The answer must consist of every record, printed exactly as it stands.
┄┄┄┄┄┄┄┄┄┄
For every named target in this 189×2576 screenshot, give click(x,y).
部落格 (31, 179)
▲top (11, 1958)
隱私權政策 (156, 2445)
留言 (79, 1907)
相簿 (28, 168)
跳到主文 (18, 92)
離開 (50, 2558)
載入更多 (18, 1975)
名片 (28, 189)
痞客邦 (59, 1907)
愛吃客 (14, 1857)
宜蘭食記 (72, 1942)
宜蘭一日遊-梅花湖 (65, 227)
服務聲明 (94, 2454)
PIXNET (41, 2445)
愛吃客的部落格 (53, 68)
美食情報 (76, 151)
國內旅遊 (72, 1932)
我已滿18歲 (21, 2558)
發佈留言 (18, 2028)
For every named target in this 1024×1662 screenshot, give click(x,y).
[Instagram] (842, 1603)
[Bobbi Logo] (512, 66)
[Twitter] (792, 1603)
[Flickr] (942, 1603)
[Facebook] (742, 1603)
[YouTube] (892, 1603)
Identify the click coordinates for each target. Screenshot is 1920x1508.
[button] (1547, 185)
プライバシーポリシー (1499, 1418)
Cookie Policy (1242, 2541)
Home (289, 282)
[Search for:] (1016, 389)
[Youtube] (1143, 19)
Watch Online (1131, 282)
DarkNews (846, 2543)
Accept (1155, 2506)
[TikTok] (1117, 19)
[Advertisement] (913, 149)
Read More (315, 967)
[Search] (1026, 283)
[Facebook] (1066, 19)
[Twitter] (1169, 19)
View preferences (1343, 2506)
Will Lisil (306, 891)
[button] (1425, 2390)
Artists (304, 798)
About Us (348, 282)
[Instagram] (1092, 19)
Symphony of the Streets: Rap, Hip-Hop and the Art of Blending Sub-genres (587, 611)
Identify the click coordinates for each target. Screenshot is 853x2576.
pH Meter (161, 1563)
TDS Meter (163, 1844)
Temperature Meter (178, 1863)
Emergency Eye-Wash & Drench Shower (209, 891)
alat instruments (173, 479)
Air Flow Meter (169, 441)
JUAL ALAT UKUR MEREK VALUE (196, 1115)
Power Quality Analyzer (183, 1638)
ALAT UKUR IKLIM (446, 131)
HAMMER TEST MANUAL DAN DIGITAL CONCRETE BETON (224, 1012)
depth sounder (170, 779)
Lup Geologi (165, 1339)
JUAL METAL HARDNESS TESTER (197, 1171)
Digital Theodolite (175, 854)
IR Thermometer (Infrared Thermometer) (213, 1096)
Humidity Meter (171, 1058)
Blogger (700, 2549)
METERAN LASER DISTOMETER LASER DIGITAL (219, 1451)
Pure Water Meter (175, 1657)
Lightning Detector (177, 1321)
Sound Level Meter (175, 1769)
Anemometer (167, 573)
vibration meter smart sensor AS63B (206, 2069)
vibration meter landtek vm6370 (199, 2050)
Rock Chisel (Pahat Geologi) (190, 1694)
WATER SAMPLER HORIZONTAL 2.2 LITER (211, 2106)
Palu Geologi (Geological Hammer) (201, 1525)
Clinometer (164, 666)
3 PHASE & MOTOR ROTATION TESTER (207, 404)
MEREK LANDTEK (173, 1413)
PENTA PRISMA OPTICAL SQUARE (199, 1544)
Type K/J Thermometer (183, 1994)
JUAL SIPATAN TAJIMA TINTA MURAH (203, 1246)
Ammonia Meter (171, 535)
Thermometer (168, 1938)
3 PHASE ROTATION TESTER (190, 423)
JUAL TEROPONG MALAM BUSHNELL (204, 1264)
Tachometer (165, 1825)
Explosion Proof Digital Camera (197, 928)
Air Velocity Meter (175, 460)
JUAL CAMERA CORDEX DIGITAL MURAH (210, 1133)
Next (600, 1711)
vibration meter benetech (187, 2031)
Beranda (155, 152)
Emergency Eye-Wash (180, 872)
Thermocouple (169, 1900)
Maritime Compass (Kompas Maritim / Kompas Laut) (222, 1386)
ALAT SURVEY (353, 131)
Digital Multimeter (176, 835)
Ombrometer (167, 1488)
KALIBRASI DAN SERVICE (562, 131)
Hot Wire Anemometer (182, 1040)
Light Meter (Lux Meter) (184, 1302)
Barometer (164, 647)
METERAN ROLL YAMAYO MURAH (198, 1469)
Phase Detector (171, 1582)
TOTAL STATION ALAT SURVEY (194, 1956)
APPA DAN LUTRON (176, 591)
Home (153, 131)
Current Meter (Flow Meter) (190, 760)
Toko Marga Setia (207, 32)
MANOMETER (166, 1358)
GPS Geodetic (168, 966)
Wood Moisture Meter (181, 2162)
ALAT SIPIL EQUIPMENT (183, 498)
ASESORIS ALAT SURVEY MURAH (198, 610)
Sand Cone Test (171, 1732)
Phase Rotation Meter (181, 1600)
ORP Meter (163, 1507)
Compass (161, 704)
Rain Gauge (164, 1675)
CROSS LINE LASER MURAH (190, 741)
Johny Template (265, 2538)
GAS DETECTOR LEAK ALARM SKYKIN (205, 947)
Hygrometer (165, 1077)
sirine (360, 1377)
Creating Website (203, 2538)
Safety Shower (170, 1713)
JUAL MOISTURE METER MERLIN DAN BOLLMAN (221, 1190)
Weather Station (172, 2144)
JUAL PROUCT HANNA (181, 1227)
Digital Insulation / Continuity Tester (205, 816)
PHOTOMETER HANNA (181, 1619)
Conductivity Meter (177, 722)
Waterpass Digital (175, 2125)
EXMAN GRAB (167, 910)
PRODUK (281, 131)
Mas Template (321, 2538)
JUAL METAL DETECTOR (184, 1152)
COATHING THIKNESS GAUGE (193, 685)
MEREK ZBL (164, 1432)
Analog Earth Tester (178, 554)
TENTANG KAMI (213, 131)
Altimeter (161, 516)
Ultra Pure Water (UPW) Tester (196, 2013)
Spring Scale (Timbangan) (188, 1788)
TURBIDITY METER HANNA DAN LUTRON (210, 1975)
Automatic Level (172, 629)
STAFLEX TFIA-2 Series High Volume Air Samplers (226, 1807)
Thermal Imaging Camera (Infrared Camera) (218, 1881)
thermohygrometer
┄┄┄┄┄┄┄┄┄┄
Answer to the problem:
For every named target in this 189×2576 screenshot, give click(x,y).
部落格 (31, 179)
▲top (11, 1958)
隱私權政策 (156, 2445)
留言 (79, 1907)
相簿 (28, 168)
跳到主文 (18, 92)
離開 (50, 2558)
載入更多 (18, 1975)
名片 (28, 189)
痞客邦 (59, 1907)
愛吃客 (14, 1857)
宜蘭食記 (72, 1942)
宜蘭一日遊-梅花湖 (65, 227)
服務聲明 (94, 2454)
PIXNET (41, 2445)
愛吃客的部落格 (53, 68)
美食情報 (76, 151)
國內旅遊 (72, 1932)
我已滿18歲 (21, 2558)
發佈留言 (18, 2028)
For every named target in this 1024×1662 screenshot, give click(x,y).
[Instagram] (842, 1603)
[Bobbi Logo] (512, 66)
[Twitter] (792, 1603)
[Flickr] (942, 1603)
[Facebook] (742, 1603)
[YouTube] (892, 1603)
Identify the click coordinates for each target. Screenshot is 1920x1508.
[button] (1547, 185)
プライバシーポリシー (1499, 1418)
Cookie Policy (1242, 2541)
Home (289, 282)
[Search for:] (1016, 389)
[Youtube] (1143, 19)
Watch Online (1131, 282)
DarkNews (846, 2543)
Accept (1155, 2506)
[TikTok] (1117, 19)
[Advertisement] (913, 149)
Read More (315, 967)
[Search] (1026, 283)
[Facebook] (1066, 19)
[Twitter] (1169, 19)
View preferences (1343, 2506)
Will Lisil (306, 891)
[button] (1425, 2390)
Artists (304, 798)
About Us (348, 282)
[Instagram] (1092, 19)
Symphony of the Streets: Rap, Hip-Hop and the Art of Blending Sub-genres (587, 611)
Identify the click coordinates for each target. Screenshot is 853x2576.
pH Meter (161, 1563)
TDS Meter (163, 1844)
Temperature Meter (178, 1863)
Emergency Eye-Wash & Drench Shower (209, 891)
alat instruments (173, 479)
Air Flow Meter (169, 441)
JUAL ALAT UKUR MEREK VALUE (196, 1115)
Power Quality Analyzer (183, 1638)
ALAT UKUR IKLIM (446, 131)
HAMMER TEST MANUAL DAN DIGITAL CONCRETE BETON (224, 1012)
depth sounder (170, 779)
Lup Geologi (165, 1339)
JUAL METAL HARDNESS TESTER (197, 1171)
Digital Theodolite (175, 854)
IR Thermometer (Infrared Thermometer) (213, 1096)
Humidity Meter (171, 1058)
Blogger (700, 2549)
METERAN LASER DISTOMETER LASER DIGITAL (219, 1451)
Pure Water Meter (175, 1657)
Lightning Detector (177, 1321)
Sound Level Meter (175, 1769)
Anemometer (167, 573)
vibration meter smart sensor AS63B (206, 2069)
vibration meter landtek vm6370 (199, 2050)
Rock Chisel (Pahat Geologi) (190, 1694)
WATER SAMPLER HORIZONTAL 2.2 LITER (211, 2106)
Palu Geologi (Geological Hammer) (201, 1525)
Clinometer (164, 666)
3 PHASE & MOTOR ROTATION TESTER (207, 404)
MEREK LANDTEK (173, 1413)
PENTA PRISMA OPTICAL SQUARE (199, 1544)
Type K/J Thermometer (183, 1994)
JUAL SIPATAN TAJIMA TINTA MURAH (203, 1246)
Ammonia Meter (171, 535)
Thermometer (168, 1938)
3 PHASE ROTATION TESTER (190, 423)
JUAL TEROPONG MALAM BUSHNELL (204, 1264)
Tachometer (165, 1825)
Explosion Proof Digital Camera (197, 928)
Air Velocity Meter (175, 460)
JUAL CAMERA CORDEX DIGITAL MURAH (210, 1133)
Next (600, 1711)
vibration meter benetech (187, 2031)
Beranda (155, 152)
Emergency Eye-Wash (180, 872)
Thermocouple (169, 1900)
Maritime Compass (Kompas Maritim / Kompas Laut) (222, 1386)
ALAT SURVEY (353, 131)
Digital Multimeter (176, 835)
Ombrometer (167, 1488)
KALIBRASI DAN SERVICE (562, 131)
Hot Wire Anemometer (182, 1040)
Light Meter (Lux Meter) (184, 1302)
Barometer (164, 647)
METERAN ROLL YAMAYO MURAH (198, 1469)
Phase Detector (171, 1582)
TOTAL STATION ALAT SURVEY (194, 1956)
APPA DAN LUTRON (176, 591)
Home (153, 131)
Current Meter (Flow Meter) (190, 760)
Toko Marga Setia (207, 32)
MANOMETER (166, 1358)
GPS Geodetic (168, 966)
Wood Moisture Meter (181, 2162)
ALAT SIPIL EQUIPMENT (183, 498)
ASESORIS ALAT SURVEY MURAH (198, 610)
Sand Cone Test (171, 1732)
Phase Rotation Meter (181, 1600)
ORP Meter (163, 1507)
Compass (161, 704)
Rain Gauge (164, 1675)
CROSS LINE LASER MURAH (190, 741)
Johny Template (265, 2538)
GAS DETECTOR LEAK ALARM SKYKIN (205, 947)
Hygrometer (165, 1077)
sirine (360, 1377)
Creating Website (203, 2538)
Safety Shower (170, 1713)
JUAL MOISTURE METER MERLIN DAN BOLLMAN (221, 1190)
Weather Station (172, 2144)
JUAL PROUCT HANNA (181, 1227)
Digital Insulation / Continuity Tester (205, 816)
PHOTOMETER HANNA (181, 1619)
Conductivity Meter (177, 722)
Waterpass Digital (175, 2125)
EXMAN GRAB (167, 910)
PRODUK (281, 131)
Mas Template (321, 2538)
JUAL METAL DETECTOR (184, 1152)
COATHING THIKNESS GAUGE (193, 685)
MEREK ZBL (164, 1432)
Analog Earth Tester (178, 554)
TENTANG KAMI (213, 131)
Altimeter (161, 516)
Ultra Pure Water (UPW) Tester (196, 2013)
Spring Scale (Timbangan) (188, 1788)
TURBIDITY METER HANNA DAN LUTRON (210, 1975)
Automatic Level (172, 629)
STAFLEX TFIA-2 Series High Volume Air Samplers (226, 1807)
Thermal Imaging Camera (Infrared Camera) (218, 1881)
thermohygrometer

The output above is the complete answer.